Camaraderie between students was one of his favorite parts of the WGBK experience.
"It's a great culture of everyone looking out for each other," Aki said. "It doesn't matter if I was friends of people outside of class. Once you're inside the walls of the radio station, you look out for these people."
Aki credited Oswald, who in 2011 earned the Glenbrook South Parents Association Distinguished Teacher Award.
"What he did to bring everyone together I don't think gets talked about enough," Aki said. "I've made and maintained lifelong relationships from that class, and to be honest, if I didn't take that class there are people there who never probably would speak to me or interact with me. It's a cool little family there, for sure."

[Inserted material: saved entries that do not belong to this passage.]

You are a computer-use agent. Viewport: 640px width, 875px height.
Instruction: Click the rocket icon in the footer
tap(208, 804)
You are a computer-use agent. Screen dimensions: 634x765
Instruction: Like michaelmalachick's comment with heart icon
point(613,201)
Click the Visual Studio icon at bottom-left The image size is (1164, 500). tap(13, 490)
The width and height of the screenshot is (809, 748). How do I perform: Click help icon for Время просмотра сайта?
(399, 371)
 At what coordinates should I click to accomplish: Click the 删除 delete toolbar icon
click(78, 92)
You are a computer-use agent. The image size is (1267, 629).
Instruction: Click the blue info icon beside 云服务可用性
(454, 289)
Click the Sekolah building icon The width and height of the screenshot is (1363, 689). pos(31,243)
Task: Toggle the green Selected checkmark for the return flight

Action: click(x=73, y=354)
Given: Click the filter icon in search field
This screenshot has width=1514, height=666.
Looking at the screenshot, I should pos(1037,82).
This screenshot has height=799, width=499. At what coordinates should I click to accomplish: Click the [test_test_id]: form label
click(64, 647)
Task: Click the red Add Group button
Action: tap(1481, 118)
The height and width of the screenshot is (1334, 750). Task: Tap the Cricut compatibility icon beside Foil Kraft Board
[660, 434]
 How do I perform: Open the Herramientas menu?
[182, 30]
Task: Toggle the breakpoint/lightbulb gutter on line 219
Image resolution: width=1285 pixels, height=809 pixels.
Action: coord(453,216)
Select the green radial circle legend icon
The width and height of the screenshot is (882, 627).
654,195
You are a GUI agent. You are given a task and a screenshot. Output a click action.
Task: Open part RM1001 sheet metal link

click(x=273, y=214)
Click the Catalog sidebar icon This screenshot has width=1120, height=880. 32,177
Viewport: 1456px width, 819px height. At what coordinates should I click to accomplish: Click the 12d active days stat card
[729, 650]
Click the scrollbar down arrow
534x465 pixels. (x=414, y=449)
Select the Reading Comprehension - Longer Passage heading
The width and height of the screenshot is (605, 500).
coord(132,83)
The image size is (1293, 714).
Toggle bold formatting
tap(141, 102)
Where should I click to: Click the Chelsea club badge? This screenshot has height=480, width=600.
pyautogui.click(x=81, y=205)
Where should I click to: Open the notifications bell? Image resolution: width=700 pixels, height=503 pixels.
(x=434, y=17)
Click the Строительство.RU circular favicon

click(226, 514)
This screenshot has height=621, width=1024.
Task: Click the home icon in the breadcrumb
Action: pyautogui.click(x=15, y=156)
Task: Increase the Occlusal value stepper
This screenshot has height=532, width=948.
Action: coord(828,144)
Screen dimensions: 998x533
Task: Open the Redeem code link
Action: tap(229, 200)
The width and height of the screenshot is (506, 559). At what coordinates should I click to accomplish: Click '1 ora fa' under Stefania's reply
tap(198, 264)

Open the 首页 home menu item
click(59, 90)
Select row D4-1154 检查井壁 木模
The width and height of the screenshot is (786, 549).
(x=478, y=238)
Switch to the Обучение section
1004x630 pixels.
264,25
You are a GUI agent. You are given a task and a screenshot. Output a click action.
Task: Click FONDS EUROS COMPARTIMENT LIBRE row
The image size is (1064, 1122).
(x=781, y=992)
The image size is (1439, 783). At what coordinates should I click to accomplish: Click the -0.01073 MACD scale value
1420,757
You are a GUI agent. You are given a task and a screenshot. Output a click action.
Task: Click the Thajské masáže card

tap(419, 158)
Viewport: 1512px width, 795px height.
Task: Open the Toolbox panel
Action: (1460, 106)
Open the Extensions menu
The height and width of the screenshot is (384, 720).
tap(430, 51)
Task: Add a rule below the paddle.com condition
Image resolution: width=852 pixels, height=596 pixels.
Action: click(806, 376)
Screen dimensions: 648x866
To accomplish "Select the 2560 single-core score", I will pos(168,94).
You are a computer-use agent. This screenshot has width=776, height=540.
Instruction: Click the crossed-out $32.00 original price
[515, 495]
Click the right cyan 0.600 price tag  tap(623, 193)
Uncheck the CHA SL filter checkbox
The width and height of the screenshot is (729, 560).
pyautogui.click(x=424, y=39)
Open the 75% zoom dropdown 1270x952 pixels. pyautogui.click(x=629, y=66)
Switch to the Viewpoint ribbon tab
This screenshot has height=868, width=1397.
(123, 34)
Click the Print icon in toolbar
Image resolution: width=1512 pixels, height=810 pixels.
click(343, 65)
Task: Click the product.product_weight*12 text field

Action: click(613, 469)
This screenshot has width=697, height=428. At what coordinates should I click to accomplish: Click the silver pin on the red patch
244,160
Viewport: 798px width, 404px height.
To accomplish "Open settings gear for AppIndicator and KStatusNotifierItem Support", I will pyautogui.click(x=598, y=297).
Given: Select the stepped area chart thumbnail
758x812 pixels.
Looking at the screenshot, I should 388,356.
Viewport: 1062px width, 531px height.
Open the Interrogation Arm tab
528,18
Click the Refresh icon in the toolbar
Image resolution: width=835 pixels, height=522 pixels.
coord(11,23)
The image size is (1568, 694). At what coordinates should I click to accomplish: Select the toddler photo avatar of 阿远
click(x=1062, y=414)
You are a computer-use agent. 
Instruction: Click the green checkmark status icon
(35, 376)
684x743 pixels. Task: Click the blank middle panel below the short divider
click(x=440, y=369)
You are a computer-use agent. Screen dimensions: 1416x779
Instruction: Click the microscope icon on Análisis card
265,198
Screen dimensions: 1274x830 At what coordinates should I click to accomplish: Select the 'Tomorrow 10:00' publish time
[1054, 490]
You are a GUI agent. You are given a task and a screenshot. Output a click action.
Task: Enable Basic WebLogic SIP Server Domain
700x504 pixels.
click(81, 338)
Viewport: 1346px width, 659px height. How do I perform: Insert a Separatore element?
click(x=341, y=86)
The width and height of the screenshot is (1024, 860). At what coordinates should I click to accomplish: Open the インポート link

Oswald doesn't see this program going anywhere. In fact, he's confident about the future of radio, and what the medium will mean in the future.
"Being a responsible content creator is going to be key to being a successful adult in the 21st century," he said.
"Having a station is one thing, using it as a club or an extracurricular. But having a station that is a tool for an actual full curriculum where kids can learn from the ground up about broadcasting, is very unique," Oswald said.
"I think it demonstrates support from our community, I think it demonstrates the face of our school board and I think it demonstrates the willingness and dedication of our students to try new things, to go outside of their comfort zone, and to have a unique learning experience where they're actually making a difference in their communities."